_Exercise goal_: When you reach the line that contains "The height and", begin copying exactly, and continue through the last line of the data; no pictures belong in the copy.

*****

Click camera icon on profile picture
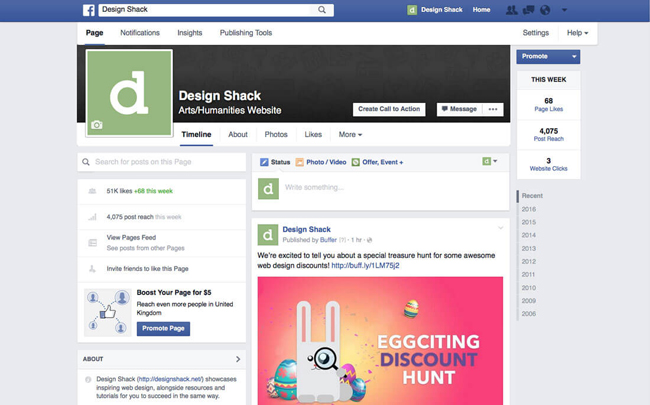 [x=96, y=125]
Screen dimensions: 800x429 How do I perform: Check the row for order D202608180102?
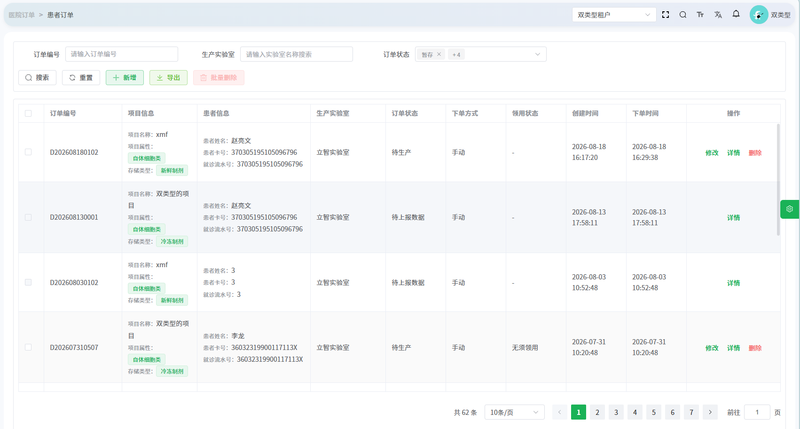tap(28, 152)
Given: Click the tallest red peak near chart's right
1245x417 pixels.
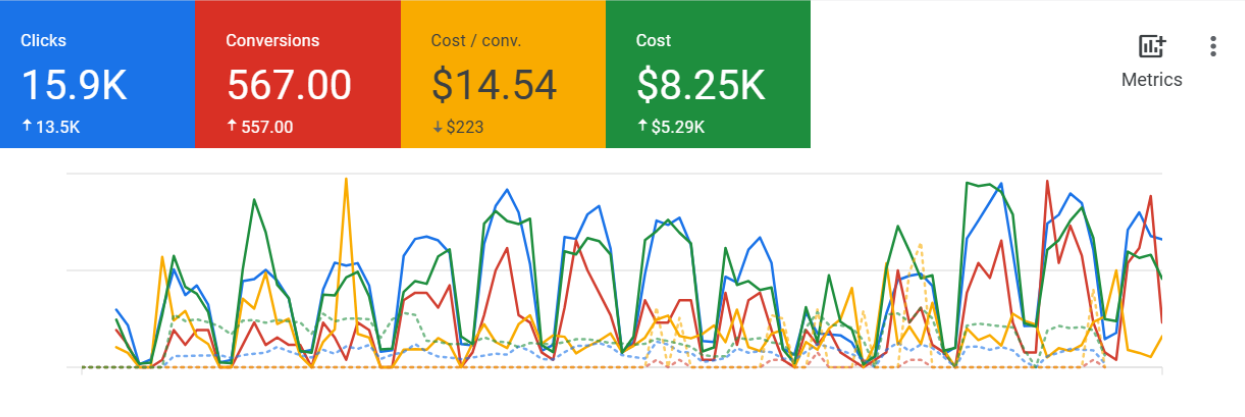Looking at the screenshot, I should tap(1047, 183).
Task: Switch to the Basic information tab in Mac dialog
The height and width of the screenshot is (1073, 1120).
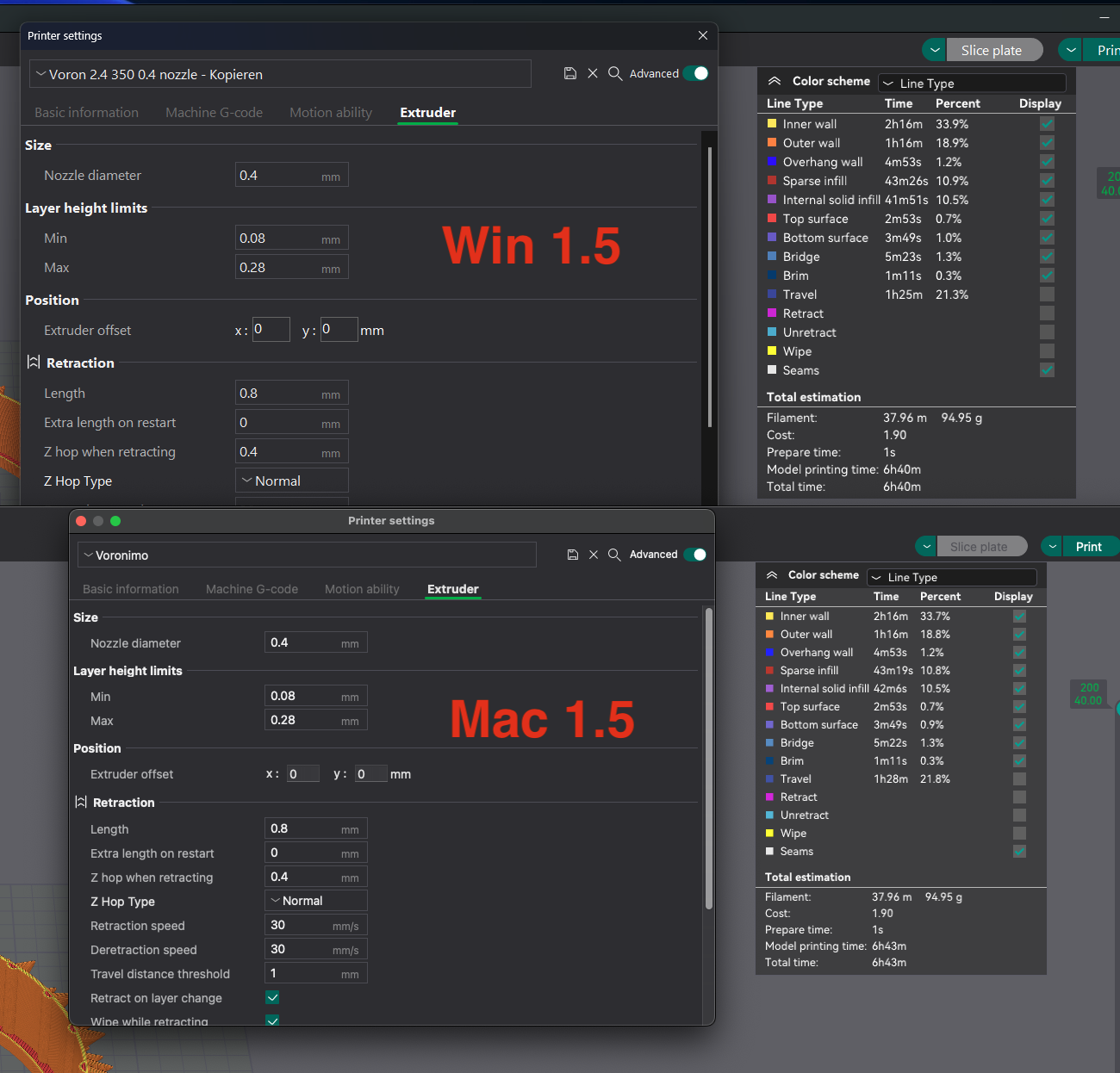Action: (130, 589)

*****

_Response box_:
The height and width of the screenshot is (1073, 1120).
Action: (130, 589)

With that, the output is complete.